Peter Warren Japanese Black Pine

As I remember his reasoning for withholding fertilizer until after hardening off was to prevent the new growth from extending a lot so you'll get shorter internodes and keeping the needles from lengthening.
Sounds reasonable. I do that with JWP in the spring.

Decandling is pretty stressful on JBP. Once you get a lot of ramification, when you decandle, that generates a lot of new shoots, which uses a lot of resources.

There’s lots of variations of the details of JBP cultivation.

Even within Japan, there are many approaches. Ryan is doing things the way Kimura does. Boon does things the way Kamiya did. They’re similiar, but slightly different.

Remember, bonsai is quite competitive in Japan. Each Master has his own methods he thinks gives him a competitive advantage over his peers. Do they share their secrets? Even with their apprentices? (Who will eventually become competitors!). Maybe... Maybe not...
 
As a side note:

Kinji Murata is known for his JBP. A couple years ago he moved to Georgia from California. He has had a number of students here for a long time, and I was familiar with their trees. They were “good”, but I always felt there was something “wrong” with them. I had attributed it to the students.

When Kinji moved here, I visited his garden, and saw his trees personally. Well, they looked just like his student’s trees! So, what ever it is, it isn’t due to his students, it’s his methods that makes his JBP look different than mine (and Boon’s) JBP.

Maybe he thinks my trees look “wrong”! Lol!!!

So, I’ll repeat my advice: find a teacher who’s trees you like, who’s style you like, and learn to make trees like they do. Once you can do that, you can choose to go your own way. Or not.

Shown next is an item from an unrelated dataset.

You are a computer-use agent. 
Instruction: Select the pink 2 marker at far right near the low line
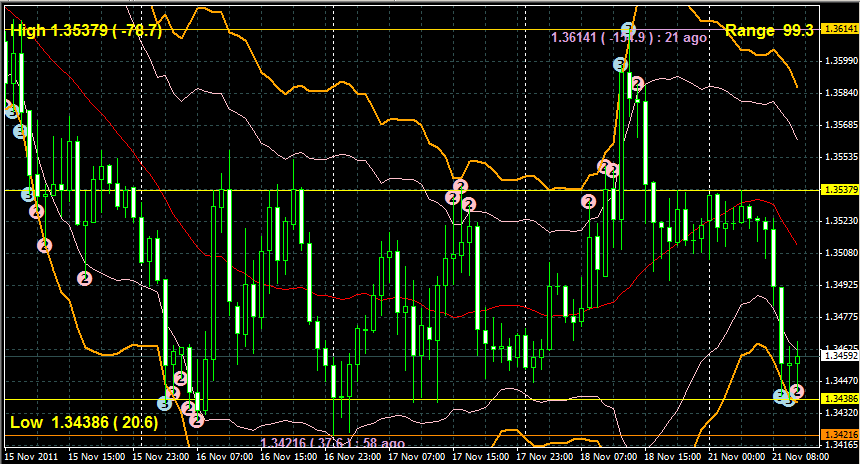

I chose Boon as a teacher (over Ryan, I might add) because I like the way his JBP look. It’s been the best decision I’ve ever made. Others may choose another teacher for whatever reason Is important to them.
 
As a side note:

Kinji Murata is known for his JBP. A couple years ago he moved to Georgia from California. He has had a number of students here for a long time, and I was familiar with their trees. They were “good”, but I always felt there was something “wrong” with them. I had attributed it to the students.

When Kinji moved here, I visited his garden, and saw his trees personally. Well, they looked just like his student’s trees! So, what ever it is, it isn’t due to his students, it’s his methods that makes his JBP look different than mine (and Boon’s) JBP.
hello, can you detail what was wrong to you ? the style ? the densification ? Too symetrical ? etc
 
hello, can you detail what was wrong to you ? the style ? the densification ? Too symetrical ? etc
They tend to be sparse, with longish needles.
I think he advocates decandling earlier in the summer, and pulling more needles than does Boon. But, that’s just a guess based upon my observation of his trees and comparing them to mine. Kinji is an excellent grafter and grafts branches to be in all the right places.
 
Brian, on page 16 in your pdf book on developing black pines you suggest that after the new candles emerge, post candle cutting, that the tree should be returned to regular fertilization. However Ryan said in a YouTube video on developing black pines that you should wait until the new growth has hardened off before fertilizing. Can you explain the difference in recommendations? I have just completed a round of candle cutting and the new candles are out and extending so I need to know how soon to start applying fertilizer. Also some of the new candles are extending a lot more than others. Should all these new candles be allowed to extend unchecked or at some point should they all be clipped to the same length? Thanks
Sorry, I’m not a student of Ryan, so I can’t explain his process. I work with Bjorn because I like his style and approach. Timing the feeding is a balancing act between keeping the tree healthy through candle cutting (stressful) and not so strong that the new needles are too long. After a few seasons, you’ll start to get a feel for when to do it in your area. Thanks for your purchase too!
 
As I remember his reasoning for withholding fertilizer until after hardening off was to prevent the new growth from extending a lot so you'll get shorter internodes and keeping the needles from lengthening.
Yes you are exactly right. Ryan also said we need to always think about what we are trying to achieve before making a decision. So if your goal is shorter internodes and needles then you should hold back fertilizer like he said. However, if you are only looking to get ramification and still want to keep the tree super vigorous and develop longer branch to extend to the silhouette you have in mind, then you may want to fertilizer earlier. With longer needles comes more photosynthesize capacity and energy accumulation. So if your tree is mostly past the developing phase but not 100% in the refining phase yet, I think you can fertilizer a little earlier.

My 2 cents after watching Ryan's videos for a few months. Still pretty new to understanding pines.
 
I’ve seen some sh!t trees in my relatively short time doing bonsai... this isn’t one of them. Much respect for an awesome progression. Outstanding.